Material for this exercise:
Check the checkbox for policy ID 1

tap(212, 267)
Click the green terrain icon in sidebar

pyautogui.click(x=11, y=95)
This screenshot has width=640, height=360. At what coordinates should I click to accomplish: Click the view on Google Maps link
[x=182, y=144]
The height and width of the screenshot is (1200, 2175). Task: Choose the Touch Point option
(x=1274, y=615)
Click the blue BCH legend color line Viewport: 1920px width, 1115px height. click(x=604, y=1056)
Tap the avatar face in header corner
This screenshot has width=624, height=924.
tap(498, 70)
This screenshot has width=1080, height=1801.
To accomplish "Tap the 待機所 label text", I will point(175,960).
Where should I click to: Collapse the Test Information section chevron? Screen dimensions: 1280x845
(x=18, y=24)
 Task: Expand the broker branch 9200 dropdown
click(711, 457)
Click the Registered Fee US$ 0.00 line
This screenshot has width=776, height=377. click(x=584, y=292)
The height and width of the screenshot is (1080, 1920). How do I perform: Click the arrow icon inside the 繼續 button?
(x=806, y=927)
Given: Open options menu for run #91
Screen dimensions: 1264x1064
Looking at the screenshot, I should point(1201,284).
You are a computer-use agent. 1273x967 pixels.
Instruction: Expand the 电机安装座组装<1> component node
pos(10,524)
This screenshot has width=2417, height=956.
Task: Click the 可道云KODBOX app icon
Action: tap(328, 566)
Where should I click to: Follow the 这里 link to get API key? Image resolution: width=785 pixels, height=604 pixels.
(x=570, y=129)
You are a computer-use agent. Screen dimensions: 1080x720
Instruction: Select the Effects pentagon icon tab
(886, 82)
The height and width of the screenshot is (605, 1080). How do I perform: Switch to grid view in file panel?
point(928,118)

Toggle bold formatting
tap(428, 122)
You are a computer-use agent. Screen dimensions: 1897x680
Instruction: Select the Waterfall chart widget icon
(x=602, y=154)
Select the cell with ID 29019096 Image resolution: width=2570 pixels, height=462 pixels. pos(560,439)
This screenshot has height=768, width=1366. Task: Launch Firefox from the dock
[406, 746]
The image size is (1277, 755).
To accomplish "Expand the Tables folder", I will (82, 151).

Task directions:
Recast the records, starting at the line that contains "The height and width of the screenshot is (1200, 2175)." and ending at the line that contains "I will point(175,960).", as a two-column CSV with the columns request and answer. Give one row per record, with each value in a single quoted field and its line breaks turned into spaces.

Problem solution:
request,answer
"The height and width of the screenshot is (1200, 2175). Task: Choose the Touch Point option","(x=1274, y=615)"
"Click the blue BCH legend color line Viewport: 1920px width, 1115px height.","click(x=604, y=1056)"
"Tap the avatar face in header corner This screenshot has width=624, height=924.","tap(498, 70)"
"This screenshot has width=1080, height=1801. To accomplish ""Tap the 待機所 label text"",","I will point(175,960)."